Task to complete
Your answer consists of the lines in the data that contain "screenshot". Copy each of them.

-*-*-

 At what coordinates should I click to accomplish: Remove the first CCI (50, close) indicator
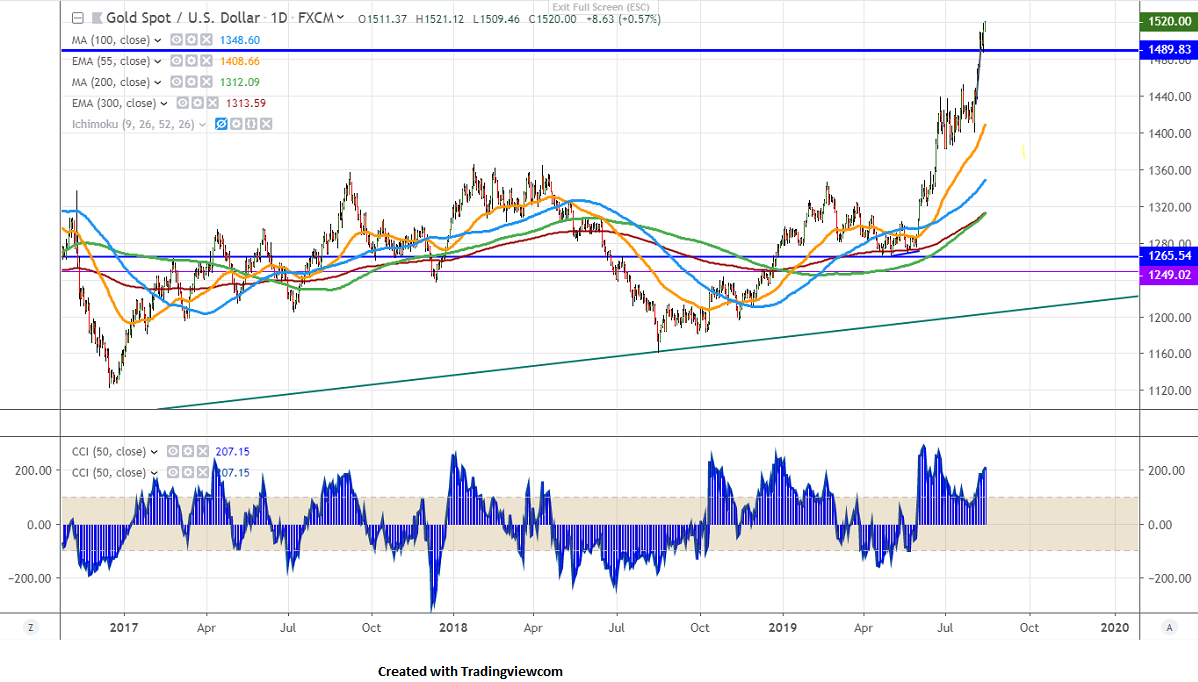tap(204, 452)
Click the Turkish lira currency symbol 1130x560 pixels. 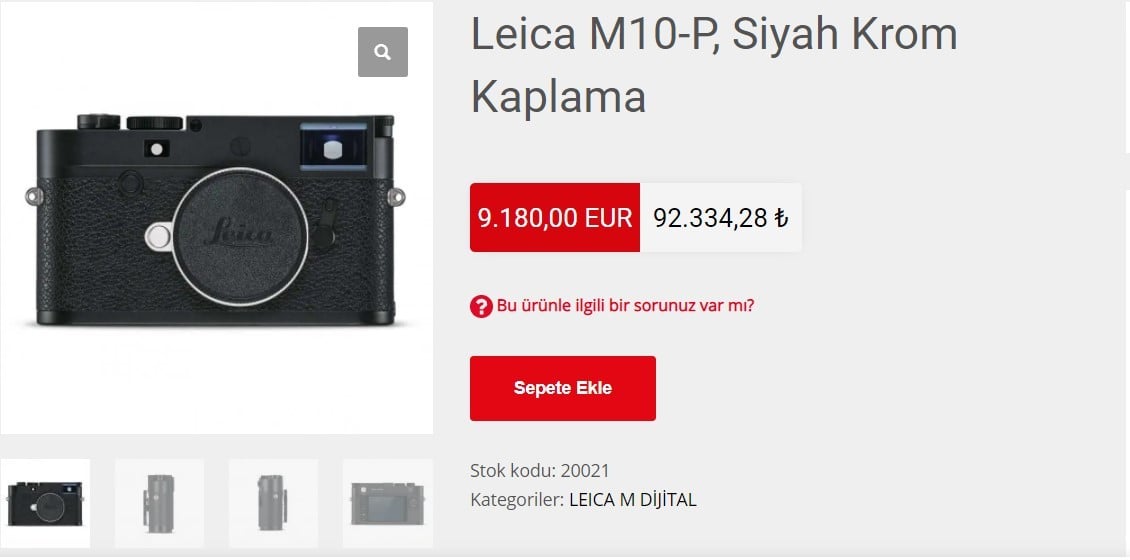[780, 218]
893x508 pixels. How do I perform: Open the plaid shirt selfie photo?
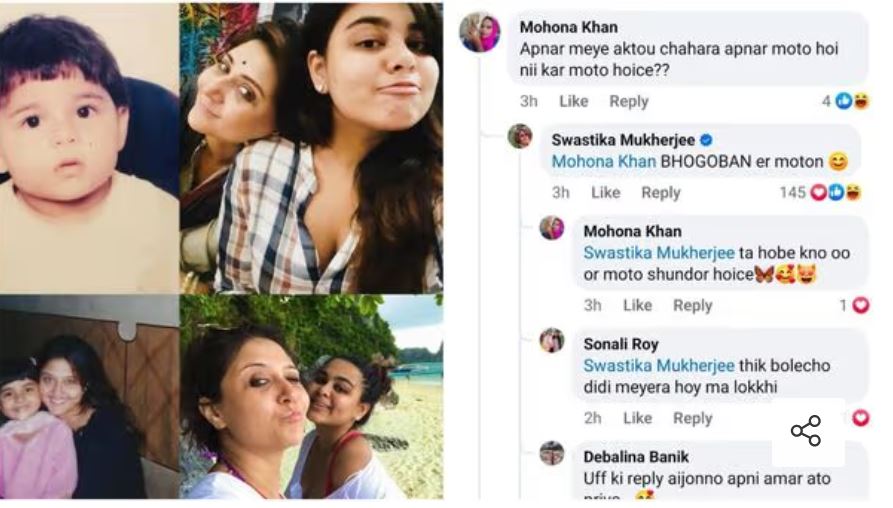coord(312,148)
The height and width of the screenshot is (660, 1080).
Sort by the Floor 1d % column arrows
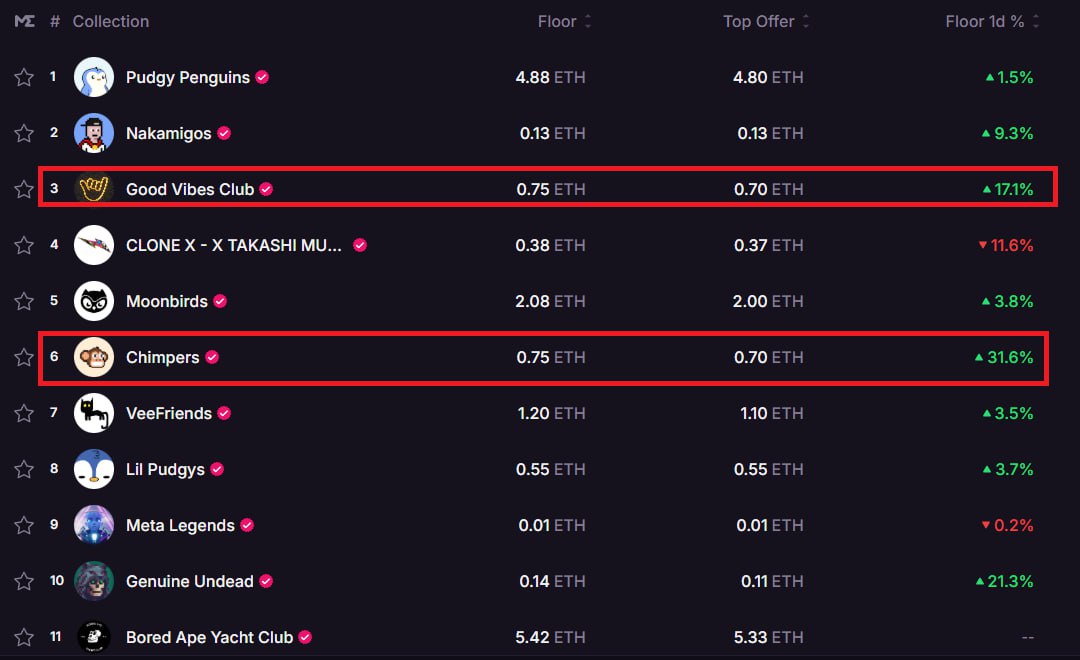tap(1036, 21)
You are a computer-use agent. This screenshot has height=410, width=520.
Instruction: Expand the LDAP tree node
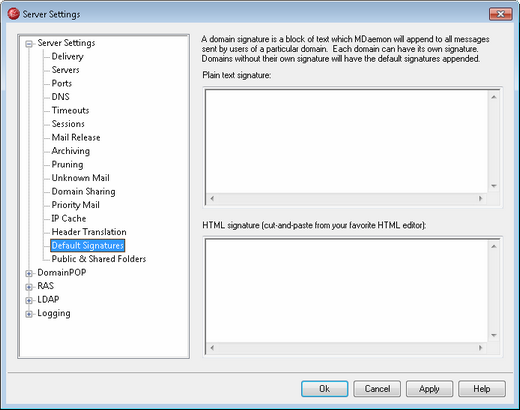tap(29, 300)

-*-*-

Solved problem
The height and width of the screenshot is (660, 1080).
You are a computer-use agent. This screenshot has height=410, width=520.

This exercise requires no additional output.